Task input: Begin

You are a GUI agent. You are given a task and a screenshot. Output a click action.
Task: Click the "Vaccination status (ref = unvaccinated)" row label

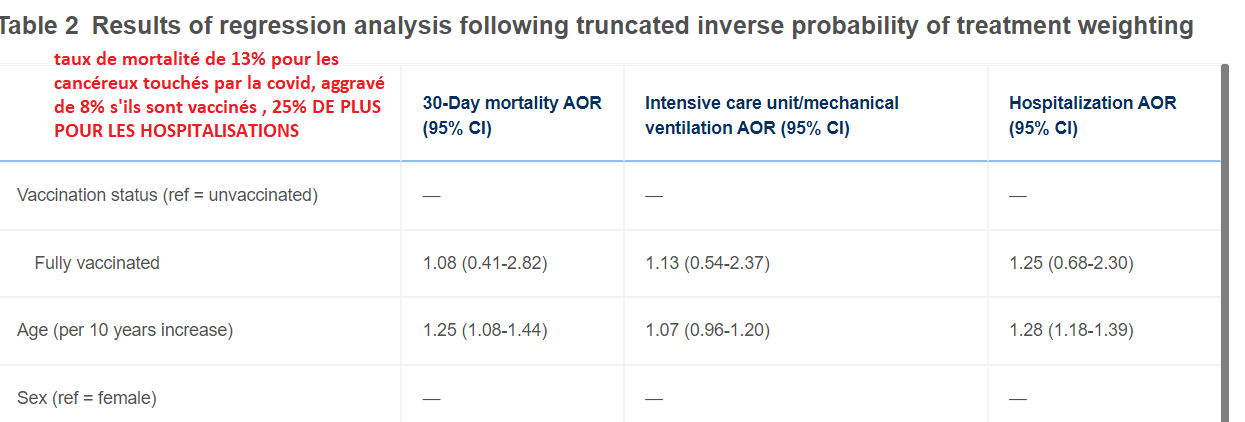[167, 195]
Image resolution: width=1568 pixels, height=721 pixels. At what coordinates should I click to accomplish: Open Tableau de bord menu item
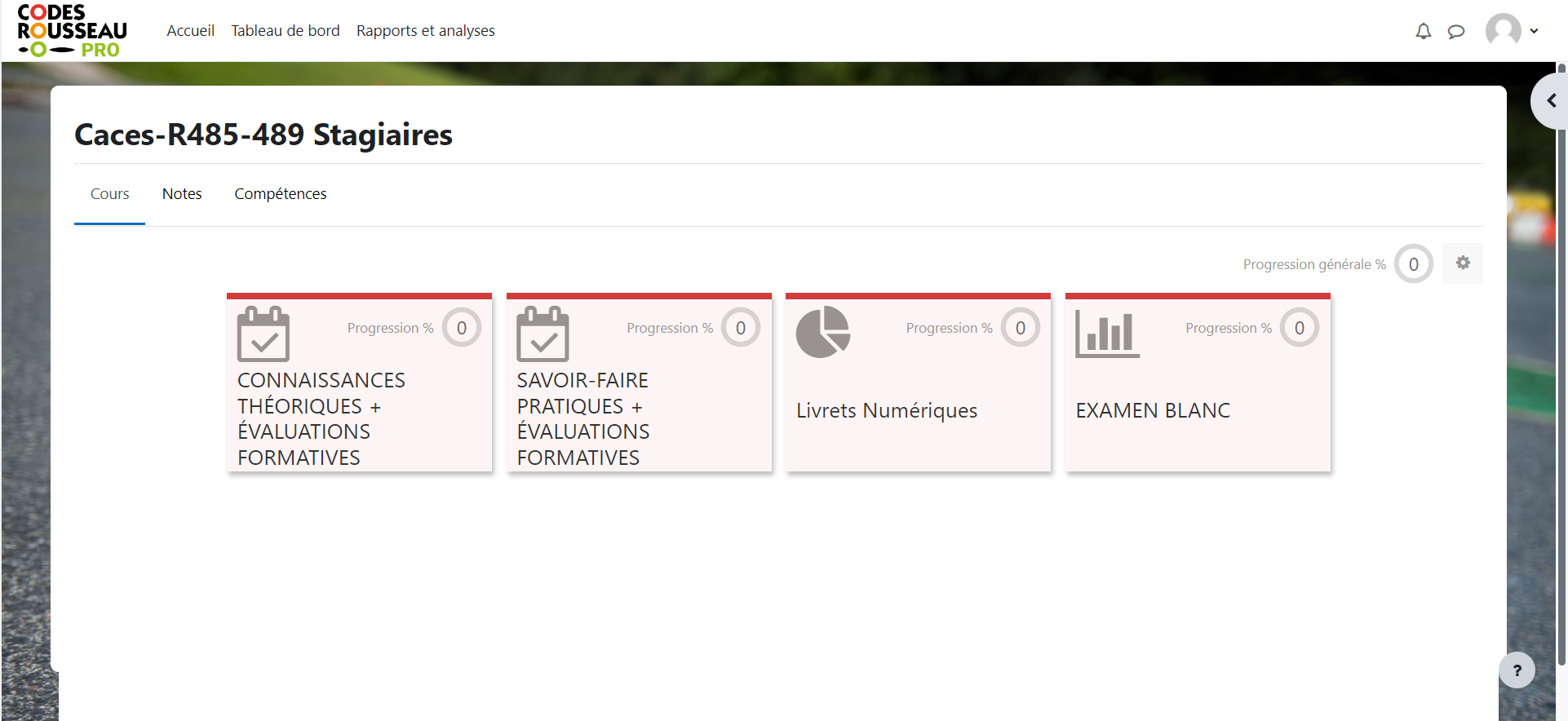285,31
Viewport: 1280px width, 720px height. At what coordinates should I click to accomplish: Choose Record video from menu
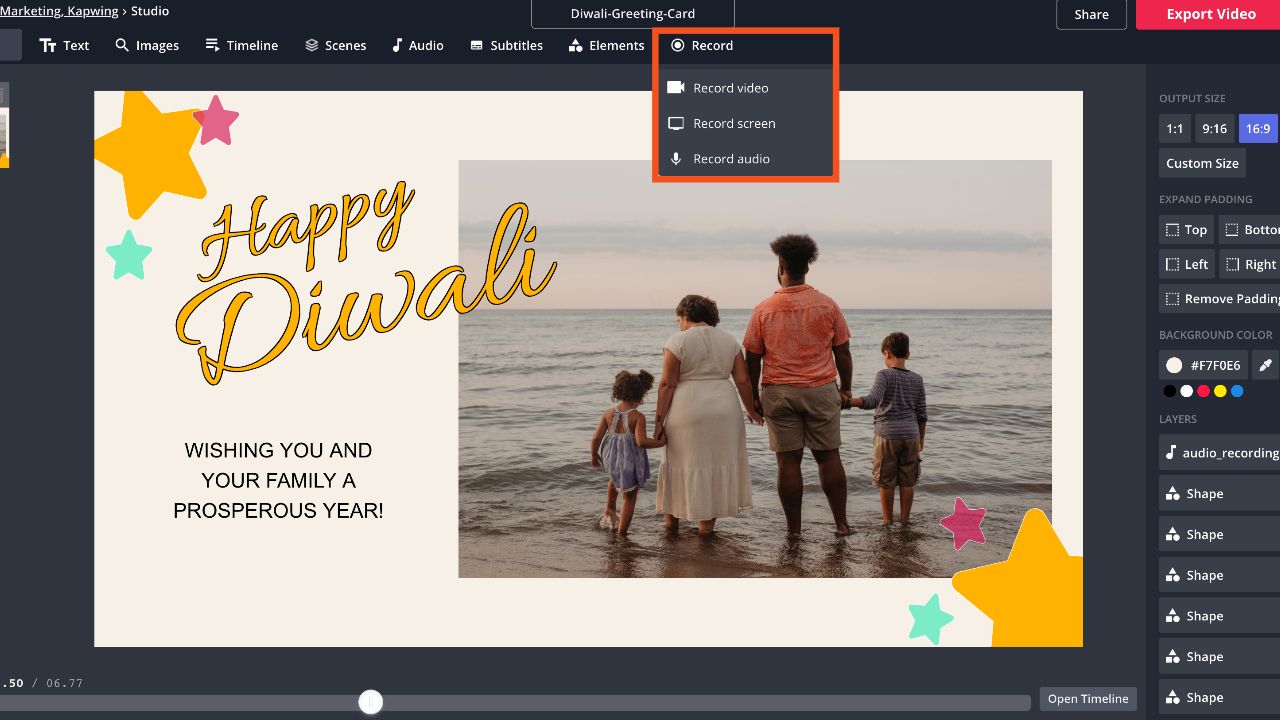[x=731, y=88]
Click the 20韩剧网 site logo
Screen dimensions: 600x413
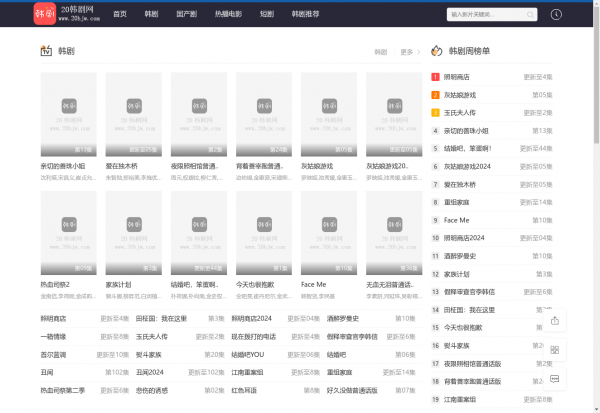(x=65, y=14)
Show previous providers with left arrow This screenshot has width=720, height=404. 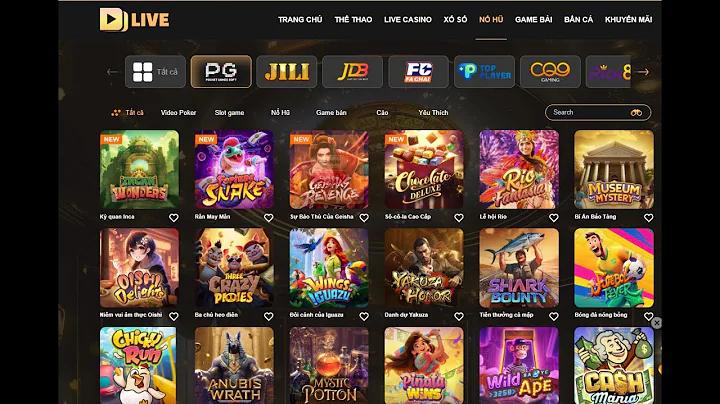tap(112, 72)
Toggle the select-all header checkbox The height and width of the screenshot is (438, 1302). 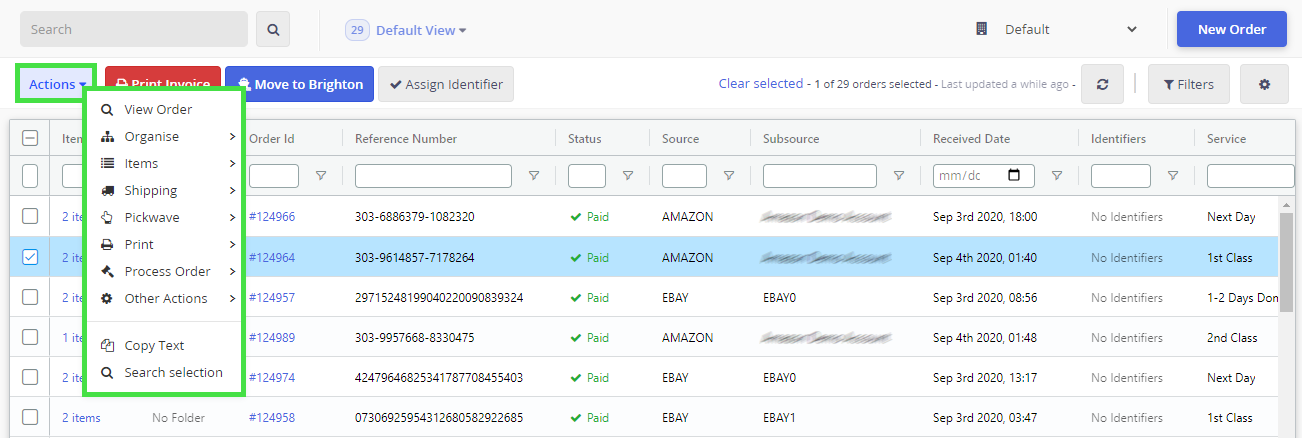(30, 139)
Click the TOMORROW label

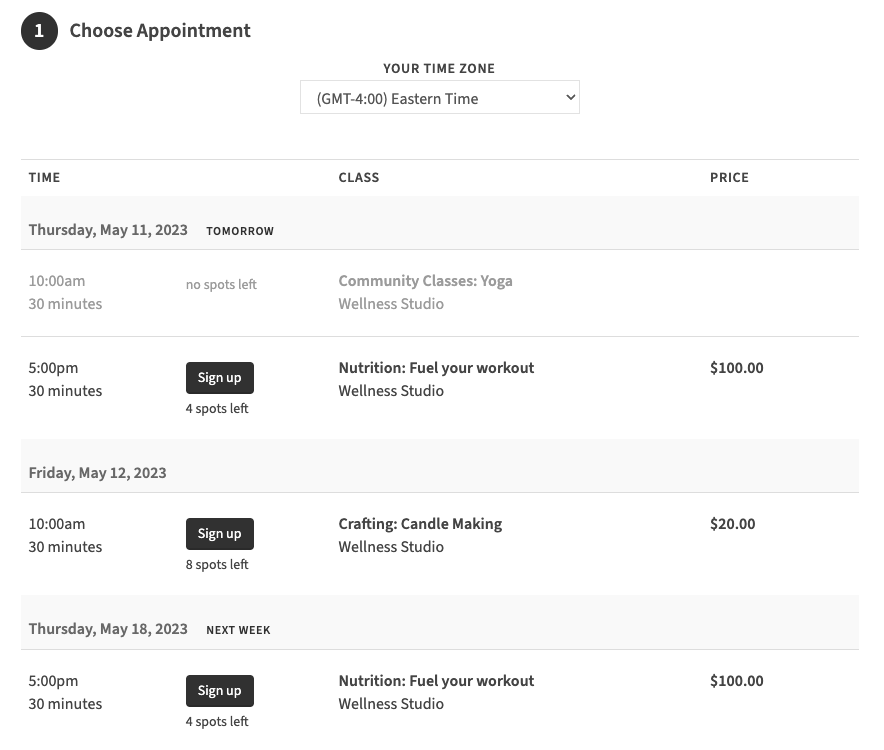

Task input: End

▸ **Exercise**: When copying the listing above, begin at its first line and stop after the line with "Click the 20韩剧网 site logo", keeping each line exact and dropping the pictures.

▸ **Response**:
You are a GUI agent. You are given a task and a screenshot. Output a click action.
Task: Click the "Vaccination status (ref = unvaccinated)" row label

[167, 195]
Image resolution: width=1568 pixels, height=721 pixels. At what coordinates should I click to accomplish: Open Tableau de bord menu item
285,31
Viewport: 1280px width, 720px height. At what coordinates should I click to accomplish: Choose Record video from menu
[x=731, y=88]
Click the 20韩剧网 site logo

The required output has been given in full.